俺の花嫁~セレブ社長と愛され結婚!?~
「私がいない間に、勝手になにしようとしてたの……?」

「ごめんね、莉依ちゃん。お父さん、業を煮やしちゃって」

列の一番うしろからやってきた着物姿の母が、私の問いかけに答えてくれた。
あの着物は確か、おばあちゃんから譲り受けた、百万超えの西陣織。
私の結婚式のときに着ると言って大切にしまい込んでいたものをちゃっかり出してきている。

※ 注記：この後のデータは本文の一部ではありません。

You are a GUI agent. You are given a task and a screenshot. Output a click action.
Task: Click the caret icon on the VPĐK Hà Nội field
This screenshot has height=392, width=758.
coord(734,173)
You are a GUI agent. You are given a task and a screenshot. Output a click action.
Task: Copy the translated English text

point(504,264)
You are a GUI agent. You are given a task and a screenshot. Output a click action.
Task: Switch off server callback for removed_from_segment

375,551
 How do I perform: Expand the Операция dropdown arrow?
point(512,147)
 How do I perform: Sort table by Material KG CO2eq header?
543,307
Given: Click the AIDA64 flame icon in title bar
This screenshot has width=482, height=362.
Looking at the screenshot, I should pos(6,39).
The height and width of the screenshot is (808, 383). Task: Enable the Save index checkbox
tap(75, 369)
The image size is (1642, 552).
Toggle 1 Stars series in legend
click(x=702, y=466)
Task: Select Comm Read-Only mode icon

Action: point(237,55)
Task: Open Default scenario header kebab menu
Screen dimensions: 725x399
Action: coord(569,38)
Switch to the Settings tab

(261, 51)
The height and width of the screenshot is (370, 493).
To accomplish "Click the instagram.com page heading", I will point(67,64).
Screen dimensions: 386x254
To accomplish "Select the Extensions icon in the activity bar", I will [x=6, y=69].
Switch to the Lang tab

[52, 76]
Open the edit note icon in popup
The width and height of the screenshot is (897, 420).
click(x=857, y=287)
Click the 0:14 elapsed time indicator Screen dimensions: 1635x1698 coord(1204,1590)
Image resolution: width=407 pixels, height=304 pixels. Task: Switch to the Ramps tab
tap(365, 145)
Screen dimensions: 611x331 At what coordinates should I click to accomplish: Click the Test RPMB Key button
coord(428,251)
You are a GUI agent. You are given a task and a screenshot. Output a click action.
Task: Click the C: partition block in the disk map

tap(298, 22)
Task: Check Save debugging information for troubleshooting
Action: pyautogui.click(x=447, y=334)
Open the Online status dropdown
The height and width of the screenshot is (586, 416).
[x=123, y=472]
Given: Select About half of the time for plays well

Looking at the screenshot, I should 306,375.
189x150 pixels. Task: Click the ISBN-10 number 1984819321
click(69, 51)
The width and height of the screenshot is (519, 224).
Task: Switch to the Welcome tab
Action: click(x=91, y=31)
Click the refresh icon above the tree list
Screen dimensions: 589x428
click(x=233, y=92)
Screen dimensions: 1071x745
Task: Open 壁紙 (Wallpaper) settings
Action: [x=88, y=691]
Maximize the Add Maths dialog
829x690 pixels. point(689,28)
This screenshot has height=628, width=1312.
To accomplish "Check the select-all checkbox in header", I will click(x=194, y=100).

「ごめん、姉ちゃん。俺も止めたんだけど、お父さんこうなっちゃうと聞かなくて」

申し訳なさそうに私の肩を叩く莉生。謝るわりに全員のりのりで正装しているのはなんなんだ。

「待ってよ、お父さん……」

呆然とする私を気にとめることなく、父はキッチンとは反対側にある、今はなにも置かれていない広々としたスペースに正座した。
昨日まであったはずのソファとローテーブルとテレビ台は、すでに撤去されている。

「莉依ちゃん。とりあえず落ち着きなさい」

私の肩をそっとさすってなだめる母。
母だけは私と一緒に最後までお見合いを反対してくれていたのに、今や完全に敵陣営だ。
この裏切者! とばかりに睨みつけると、そんな私に母はそっと耳打ちした。

「とりあえず、お父さんの気を落ち着かせるためにも、お見合いだけしてしまいなさい。そのあとで断ることだってできるんだから」

ね? と笑いかけてくれた母の顔を見て、少しだけ心が落ち着きを取り戻す。
そうだ。お見合いなんだから、断ることだってできるんだ。

「二階に、あなたの振袖を用意してあるの。袖を通すの久しぶりでしょう? 記念と思って着てみなさい。そうすればきっとお父さんの気も済むわ」

「でも……受けるつもりのないお見合いをするなんて」

「お見合いなんてそんなものよ。大丈夫、すぐに終わるわ……」

「……うん」

母に背中を押されて、私は渋々階段を昇り始めた。
母は父や陣内さんへ「ちょっと失礼」とにっこり愛想を振り撒いて、早く昇れとばかりに私のお尻をせっついた。